A female Iranian dissident imprisoned by her nation’s Islamist rulers since 2016 has been handed a second conviction for engaging in peaceful acts of anti-government protest while in jail.
Speaking to VOA Persian by phone from Tehran last Thursday, the father of jailed activist Atena Daemi said a Revolutionary Court in the Iranian capital notified his daughter’s lawyer Mostafa Nili of the conviction the previous day.
Hossein Daemi said the court presided over by Judge Amouzadeh convicted his daughter of two charges of spreading anti-government propaganda and disrupting prison order. He said the court sentenced her to one-year prison terms for each charge plus a punishment of 74 lashes. Iranian state-approved news site Didarnews.ir confirmed the sentence in a July 2 report citing Nili, the defendant’s lawyer.

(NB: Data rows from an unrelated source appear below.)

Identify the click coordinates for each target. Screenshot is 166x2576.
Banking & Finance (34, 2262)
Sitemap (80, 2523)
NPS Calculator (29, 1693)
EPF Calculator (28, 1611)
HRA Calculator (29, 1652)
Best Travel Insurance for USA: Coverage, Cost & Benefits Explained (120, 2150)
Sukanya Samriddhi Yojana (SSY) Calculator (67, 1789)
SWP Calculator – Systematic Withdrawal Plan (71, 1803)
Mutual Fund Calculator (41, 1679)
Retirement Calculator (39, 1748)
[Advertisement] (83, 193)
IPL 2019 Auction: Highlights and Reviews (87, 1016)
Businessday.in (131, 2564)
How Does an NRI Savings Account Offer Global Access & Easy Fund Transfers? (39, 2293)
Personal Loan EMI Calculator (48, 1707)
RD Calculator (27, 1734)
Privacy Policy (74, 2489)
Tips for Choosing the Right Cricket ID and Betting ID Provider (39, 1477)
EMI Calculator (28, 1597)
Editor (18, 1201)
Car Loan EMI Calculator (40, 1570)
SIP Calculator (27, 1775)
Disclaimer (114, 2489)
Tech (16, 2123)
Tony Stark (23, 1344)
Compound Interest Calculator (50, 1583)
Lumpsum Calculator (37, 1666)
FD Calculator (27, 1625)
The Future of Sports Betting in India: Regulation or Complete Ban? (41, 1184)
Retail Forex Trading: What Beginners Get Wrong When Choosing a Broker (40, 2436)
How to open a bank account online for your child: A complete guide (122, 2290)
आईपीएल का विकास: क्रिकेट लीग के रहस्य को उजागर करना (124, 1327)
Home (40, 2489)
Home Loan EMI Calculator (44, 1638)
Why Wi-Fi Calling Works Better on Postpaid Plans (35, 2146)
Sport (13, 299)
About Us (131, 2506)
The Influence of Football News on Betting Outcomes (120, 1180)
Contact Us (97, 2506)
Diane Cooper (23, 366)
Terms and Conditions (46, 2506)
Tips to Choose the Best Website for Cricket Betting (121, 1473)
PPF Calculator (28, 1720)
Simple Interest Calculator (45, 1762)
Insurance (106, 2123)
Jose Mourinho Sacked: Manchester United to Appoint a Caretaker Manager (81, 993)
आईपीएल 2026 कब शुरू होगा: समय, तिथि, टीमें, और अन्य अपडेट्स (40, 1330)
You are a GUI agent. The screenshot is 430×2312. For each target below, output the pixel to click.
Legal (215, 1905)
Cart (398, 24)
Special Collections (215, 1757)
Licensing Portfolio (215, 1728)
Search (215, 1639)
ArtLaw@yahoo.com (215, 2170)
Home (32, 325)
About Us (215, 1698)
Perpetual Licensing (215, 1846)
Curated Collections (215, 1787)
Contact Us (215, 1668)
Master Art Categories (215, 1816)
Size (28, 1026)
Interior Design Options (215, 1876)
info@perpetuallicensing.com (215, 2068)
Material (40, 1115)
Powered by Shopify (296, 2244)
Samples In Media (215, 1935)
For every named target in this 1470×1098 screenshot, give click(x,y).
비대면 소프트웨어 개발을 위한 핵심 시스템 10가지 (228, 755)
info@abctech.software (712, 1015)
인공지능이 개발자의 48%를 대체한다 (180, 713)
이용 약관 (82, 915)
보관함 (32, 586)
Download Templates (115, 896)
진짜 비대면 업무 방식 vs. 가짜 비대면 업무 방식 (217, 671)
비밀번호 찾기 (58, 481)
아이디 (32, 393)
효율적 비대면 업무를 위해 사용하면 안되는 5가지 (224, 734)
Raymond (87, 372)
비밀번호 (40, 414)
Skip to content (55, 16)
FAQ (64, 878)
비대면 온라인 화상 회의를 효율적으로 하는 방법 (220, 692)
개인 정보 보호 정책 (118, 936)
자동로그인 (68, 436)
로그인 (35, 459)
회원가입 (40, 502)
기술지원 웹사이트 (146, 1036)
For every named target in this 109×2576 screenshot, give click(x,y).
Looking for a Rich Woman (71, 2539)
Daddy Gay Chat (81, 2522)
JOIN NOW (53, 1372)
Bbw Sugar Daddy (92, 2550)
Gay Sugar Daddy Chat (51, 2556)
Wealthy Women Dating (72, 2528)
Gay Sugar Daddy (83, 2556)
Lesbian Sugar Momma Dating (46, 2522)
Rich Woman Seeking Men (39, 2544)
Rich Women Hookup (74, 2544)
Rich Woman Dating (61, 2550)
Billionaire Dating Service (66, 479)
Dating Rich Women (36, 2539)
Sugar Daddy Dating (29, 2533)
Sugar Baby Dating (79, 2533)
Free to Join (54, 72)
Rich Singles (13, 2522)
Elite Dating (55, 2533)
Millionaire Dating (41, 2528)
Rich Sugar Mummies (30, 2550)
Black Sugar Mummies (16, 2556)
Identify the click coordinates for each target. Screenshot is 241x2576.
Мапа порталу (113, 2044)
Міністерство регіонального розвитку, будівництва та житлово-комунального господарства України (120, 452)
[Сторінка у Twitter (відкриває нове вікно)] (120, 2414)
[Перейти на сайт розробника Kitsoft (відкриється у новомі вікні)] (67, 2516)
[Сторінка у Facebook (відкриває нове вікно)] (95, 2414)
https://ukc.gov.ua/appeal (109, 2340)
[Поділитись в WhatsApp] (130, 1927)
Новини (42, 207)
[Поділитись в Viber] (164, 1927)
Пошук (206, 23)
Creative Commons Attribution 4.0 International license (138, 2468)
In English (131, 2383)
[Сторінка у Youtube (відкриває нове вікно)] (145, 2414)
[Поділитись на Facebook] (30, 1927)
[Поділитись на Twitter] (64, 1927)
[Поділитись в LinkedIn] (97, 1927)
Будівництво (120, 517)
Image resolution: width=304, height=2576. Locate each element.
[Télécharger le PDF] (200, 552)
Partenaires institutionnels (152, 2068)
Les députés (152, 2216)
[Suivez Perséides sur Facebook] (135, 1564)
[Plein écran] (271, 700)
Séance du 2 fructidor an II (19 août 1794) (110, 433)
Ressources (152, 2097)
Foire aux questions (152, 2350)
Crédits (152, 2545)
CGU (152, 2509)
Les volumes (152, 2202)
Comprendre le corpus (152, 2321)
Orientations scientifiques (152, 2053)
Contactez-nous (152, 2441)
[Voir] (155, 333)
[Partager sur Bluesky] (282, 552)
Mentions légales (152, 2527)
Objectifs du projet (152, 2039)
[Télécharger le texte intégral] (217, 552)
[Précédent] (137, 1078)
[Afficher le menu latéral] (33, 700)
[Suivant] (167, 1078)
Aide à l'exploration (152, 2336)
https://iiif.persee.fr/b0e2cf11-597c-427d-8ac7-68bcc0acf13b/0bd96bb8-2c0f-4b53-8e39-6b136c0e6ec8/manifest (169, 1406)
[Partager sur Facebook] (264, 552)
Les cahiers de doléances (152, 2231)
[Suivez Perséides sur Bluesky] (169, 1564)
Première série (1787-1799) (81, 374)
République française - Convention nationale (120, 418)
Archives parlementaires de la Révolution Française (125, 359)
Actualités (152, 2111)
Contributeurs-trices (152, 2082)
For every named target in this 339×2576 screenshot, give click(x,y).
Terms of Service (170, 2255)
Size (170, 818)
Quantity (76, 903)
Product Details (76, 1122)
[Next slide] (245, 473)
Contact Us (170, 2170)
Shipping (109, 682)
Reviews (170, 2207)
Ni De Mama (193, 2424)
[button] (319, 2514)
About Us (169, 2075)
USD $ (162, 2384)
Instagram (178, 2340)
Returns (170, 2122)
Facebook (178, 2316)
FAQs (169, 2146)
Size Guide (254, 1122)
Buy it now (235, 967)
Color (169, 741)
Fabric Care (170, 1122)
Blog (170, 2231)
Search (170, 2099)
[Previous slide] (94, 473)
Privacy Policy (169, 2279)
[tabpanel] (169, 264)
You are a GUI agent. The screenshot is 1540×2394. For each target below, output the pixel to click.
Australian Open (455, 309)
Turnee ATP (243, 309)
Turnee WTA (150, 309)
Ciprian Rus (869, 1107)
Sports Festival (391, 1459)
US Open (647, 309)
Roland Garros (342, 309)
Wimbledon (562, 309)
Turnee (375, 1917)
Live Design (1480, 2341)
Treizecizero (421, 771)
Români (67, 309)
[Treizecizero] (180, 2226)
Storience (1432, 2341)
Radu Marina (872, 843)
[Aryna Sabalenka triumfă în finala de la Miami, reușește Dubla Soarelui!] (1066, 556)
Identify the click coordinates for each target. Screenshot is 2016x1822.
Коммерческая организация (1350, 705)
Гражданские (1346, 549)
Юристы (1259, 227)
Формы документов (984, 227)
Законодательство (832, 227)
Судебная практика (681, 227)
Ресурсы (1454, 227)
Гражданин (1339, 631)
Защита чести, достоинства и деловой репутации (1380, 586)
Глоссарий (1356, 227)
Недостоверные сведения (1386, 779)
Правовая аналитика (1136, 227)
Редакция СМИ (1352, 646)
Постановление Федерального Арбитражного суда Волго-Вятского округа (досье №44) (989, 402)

It was not clear if Atena Daemi would have to serve the one-year prison terms consecutively or simultaneously, or whether she would challenge the ruling in the higher Iranian appeals court.
Daemi’s father said the charges stemmed from her involvement in a peaceful protest inside Evin prison last December, when she and several other female inmates staged a sit-in to mourn Iranians killed in a government crackdown on nationwide anti-government demonstrations the month before. He said he learned about the sit-in through a handwritten message that his daughter sent from prison to ask her family to spread the word about the female inmates’ protest.
Hossein Daemi said another prominent dissident who joined the sit-in was Iranian journalist Narges Mohammadi, imprisoned since 2015 and serving a 10-year sentence for human rights advocacy.
The father of Atena Daemi said her conviction for “disturbing prison order” related to the peaceful sit-in, while the conviction for “spreading propaganda" related to the handwritten note she had sent. He said she had been found guilty in a trial that lasted only five minutes.
“There is no justice in Iran when a pre-determined sentence is issued in such a brief trial,” Hossein Daemi said.
In a report published Tuesday, New York-based group Center for Human Rights in Iran (CHRI) cited Atena Daemi’s mother, Masoumeh Nemeti, as saying the trial took place on June 27. Nemeti said her daughter appeared in the court but was not able to present a defense.
Hossein Daemi previously had told VOA that his daughter had been scheduled to be released from Evin prison on parole on Saturday, following her 2016 imprisonment for a five-year term for alleged national security offenses related to her peaceful human rights activism. Her penalized activities included meeting the families of Iranian political prisoners, using Facebook to criticize the government and condemning its mass executions of political prisoners in 1988.
CHRI cited Nemeti as saying in a Monday interview that her daughter was being kept in detention beyond July 4 to serve a new sentence of two years and one month for being involved in earlier acts of peaceful protest inside prison.
An Iranian appeals court had confirmed Atena Daemi’s new 25-month sentence last September after a lower court convicted her of disseminating anti-government propaganda and insulting Iranian Supreme Leader Ayatollah Ali Khamenei. The charges arose from her writing an open letter from prison condemning the government’s executions of several political prisoners in September 2018 and her singing a revolutionary anthem to honor those prisoners.
Last month, Hossein Daemi told VOA that his daughter faced the prospect of even more prison time for her alleged involvement in a third peaceful protest at Evin. He said the prison’s prosecutor informed her on June 7 that she had been charged with “disturbing order” by chanting anti-government slogans on the night of February 11, the anniversary of Iran’s 1979 Islamic Revolution. His daughter denied that charge, he added.
“She should be released because she has not committed any crime,” the dissident’s father told VOA in his latest interview. “All this pressure is being put on her just to bring her to her knees. But she still is determined and strongly insists on her beliefs.”